## Chi-square test for Goodness of fit

##### Used to determine how considerably the observed value of an event differs from the expected value. It helps us check whether a variable comes from a certain distribution or if a sample represents a population.
The observed probability distribution is compared with the expected probability distribution

Null hypothesis:  A variable has a predetermined distribution.

Alternative hypotheses: A variable deviates from the expected distribution.

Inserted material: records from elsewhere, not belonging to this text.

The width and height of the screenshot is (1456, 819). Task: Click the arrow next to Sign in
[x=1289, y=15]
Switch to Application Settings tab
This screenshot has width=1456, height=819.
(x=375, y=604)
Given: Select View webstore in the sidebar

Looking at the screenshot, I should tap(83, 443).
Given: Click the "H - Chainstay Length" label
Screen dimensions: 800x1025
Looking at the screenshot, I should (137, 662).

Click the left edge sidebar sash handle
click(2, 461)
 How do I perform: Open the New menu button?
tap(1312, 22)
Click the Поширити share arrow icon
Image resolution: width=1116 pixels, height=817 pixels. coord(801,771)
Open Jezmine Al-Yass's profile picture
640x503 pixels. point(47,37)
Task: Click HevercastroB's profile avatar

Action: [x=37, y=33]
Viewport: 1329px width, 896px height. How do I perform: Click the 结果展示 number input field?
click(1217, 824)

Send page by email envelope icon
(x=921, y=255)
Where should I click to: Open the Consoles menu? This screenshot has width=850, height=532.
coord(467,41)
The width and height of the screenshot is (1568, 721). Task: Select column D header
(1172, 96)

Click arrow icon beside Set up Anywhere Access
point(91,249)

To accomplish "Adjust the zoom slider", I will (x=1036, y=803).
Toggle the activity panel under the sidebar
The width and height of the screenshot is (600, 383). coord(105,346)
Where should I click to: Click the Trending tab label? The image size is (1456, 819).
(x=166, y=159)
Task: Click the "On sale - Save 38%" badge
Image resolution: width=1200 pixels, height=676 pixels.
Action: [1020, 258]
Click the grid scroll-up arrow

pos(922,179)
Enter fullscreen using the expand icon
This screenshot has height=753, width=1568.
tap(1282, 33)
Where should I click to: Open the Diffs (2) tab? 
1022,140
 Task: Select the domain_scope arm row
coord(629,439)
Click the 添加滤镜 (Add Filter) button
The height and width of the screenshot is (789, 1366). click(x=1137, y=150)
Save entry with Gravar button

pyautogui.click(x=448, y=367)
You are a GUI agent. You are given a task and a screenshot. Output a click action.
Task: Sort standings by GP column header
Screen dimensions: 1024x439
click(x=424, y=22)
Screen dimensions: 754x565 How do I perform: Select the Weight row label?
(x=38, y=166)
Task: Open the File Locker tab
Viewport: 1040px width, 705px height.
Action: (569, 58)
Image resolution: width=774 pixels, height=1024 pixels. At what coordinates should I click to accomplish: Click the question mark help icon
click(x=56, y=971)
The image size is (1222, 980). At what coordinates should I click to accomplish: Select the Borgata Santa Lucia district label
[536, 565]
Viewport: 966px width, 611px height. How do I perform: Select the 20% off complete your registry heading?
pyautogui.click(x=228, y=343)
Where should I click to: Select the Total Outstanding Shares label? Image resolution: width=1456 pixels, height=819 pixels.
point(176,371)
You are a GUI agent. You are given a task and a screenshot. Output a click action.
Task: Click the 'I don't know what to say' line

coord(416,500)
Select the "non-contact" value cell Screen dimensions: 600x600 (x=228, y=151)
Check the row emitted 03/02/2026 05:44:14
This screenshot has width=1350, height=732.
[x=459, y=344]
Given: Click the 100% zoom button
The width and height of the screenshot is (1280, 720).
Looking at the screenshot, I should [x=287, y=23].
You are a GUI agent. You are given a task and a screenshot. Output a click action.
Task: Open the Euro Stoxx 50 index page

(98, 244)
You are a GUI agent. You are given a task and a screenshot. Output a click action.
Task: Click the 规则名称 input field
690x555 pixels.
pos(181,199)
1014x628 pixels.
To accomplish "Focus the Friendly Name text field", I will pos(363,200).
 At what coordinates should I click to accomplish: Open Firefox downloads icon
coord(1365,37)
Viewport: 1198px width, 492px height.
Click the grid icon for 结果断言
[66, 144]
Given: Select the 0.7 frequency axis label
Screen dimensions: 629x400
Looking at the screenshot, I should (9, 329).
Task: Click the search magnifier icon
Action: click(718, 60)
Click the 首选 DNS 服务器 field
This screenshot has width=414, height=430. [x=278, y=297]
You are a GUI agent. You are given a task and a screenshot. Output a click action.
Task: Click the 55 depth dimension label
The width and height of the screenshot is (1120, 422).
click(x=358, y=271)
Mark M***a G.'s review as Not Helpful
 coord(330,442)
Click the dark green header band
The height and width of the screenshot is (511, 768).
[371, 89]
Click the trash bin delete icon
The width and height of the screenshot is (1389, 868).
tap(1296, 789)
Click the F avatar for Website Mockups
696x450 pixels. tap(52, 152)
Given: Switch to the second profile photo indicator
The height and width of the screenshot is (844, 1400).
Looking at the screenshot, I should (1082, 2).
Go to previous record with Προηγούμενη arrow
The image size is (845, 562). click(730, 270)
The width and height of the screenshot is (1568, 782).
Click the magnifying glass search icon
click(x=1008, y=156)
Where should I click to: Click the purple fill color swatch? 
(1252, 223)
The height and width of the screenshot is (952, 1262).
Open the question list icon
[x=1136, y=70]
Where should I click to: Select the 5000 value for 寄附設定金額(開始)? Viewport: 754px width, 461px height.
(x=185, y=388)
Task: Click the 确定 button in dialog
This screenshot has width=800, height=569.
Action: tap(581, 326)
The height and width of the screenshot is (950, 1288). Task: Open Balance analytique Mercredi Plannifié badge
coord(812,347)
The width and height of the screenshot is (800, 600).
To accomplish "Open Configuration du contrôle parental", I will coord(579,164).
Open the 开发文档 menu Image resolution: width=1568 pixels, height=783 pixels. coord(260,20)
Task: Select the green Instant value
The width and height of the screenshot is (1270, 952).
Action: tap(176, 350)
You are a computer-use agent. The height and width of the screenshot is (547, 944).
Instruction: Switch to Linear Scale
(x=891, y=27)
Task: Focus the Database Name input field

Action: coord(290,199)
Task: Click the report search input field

![chisq.png](attachment:chisq.png)

In [1]:
# importing packages
import scipy.stats as stats
import numpy as np

We want to evaluate whether the study hours of a student in one week is statistically same as expected hours or not

In [2]:
observed_data = [8, 6, 10, 7, 8, 11, 9]
expected_data = [9, 8, 11, 8, 10, 7, 6]

In [3]:
# Chi-Square Goodness of Fit Test
chi_square_test_statistic, p_value = stats.chisquare(observed_data, expected_data)

In [4]:
print('chi_square_test_statistic is : ' + str(chi_square_test_statistic))

print('p_value : ' + str(p_value))

chi_square_test_statistic is : 5.0127344877344875
p_value : 0.542180861413329


We see that the p-value is greater than 0.05, so we cannot reject the null hypothesis, we should conclude that the difference of expectation and observed is not statistically significant

Now we need to see another method by finding the critical value of chi-square

In [5]:
# find Chi-Square critical value
print(stats.chi2.ppf(0.95, df=6)) #df=degrees of freedom=n-1, CI=95%

12.591587243743977


 if chi_square_ value > critical value, the null hypothesis is rejected. if chi_square_ value <= critical value, the null hypothesis is accepted. in the below example chi_square value is 5.0127344877344875 and the critical value is 12.591587243743977. As chi_square_ value <=, critical_value null hypothesis is accepted and the alternative hypothesis is rejected.

In [6]:
#Without using package (for conceptual understanding)
chi_square_test_statistic1 = 0
for i in range(len(observed_data)):
    chi_square_test_statistic1 = chi_square_test_statistic1 + \
        (np.square(observed_data[i]-expected_data[i]))/expected_data[i]
  
  
print('chi-square value determined by formula : ' +str(chi_square_test_statistic1))
  
# find Chi-Square critical value
print('critical value: ' +str(stats.chi2.ppf(0.95, df=6)))

chi-square value determined by formula : 5.0127344877344875
critical value: 12.591587243743977


## Chi-square Test for Independence

Used to determine dependence or independence between two categorical variables.

The Contingency Table:
A Contingency table (also called crosstab) is used in statistics to summarise the relationship between several categorical variables. 
Here, we take a table that shows the number of men and women buying different types of pets

In [7]:
####	  dog  cat  bird  total
#men	  207  282	241	  730
#women    234  242	232	  708
#total    441  524	473	  1438

Null hypothesis (H0): There is no relation between the variables.

Alternate hypothesis (H1) : There is a significant relation between the two.

In [8]:
from scipy.stats import chi2_contingency

In [9]:
# Defining the table
data = [[207, 282, 241], [234, 242, 232]]
stat, p, dof, expected = chi2_contingency(data)

In [10]:
# interpret p-value
alpha = 0.05
print("p value is " + str(p))
if p <= alpha:
    print('Gender and Pet-choice are statistically Dependent (reject H0)')
else:
    print('Gender and Pet-choice are statistically Independent (H0 holds true)')

p value is 0.1031971404730939
Gender and Pet-choice are statistically Independent (H0 holds true)


There is another way to do it by calculating Expected values, making expected value table and then chi-square table but that's not needed since we have the packages.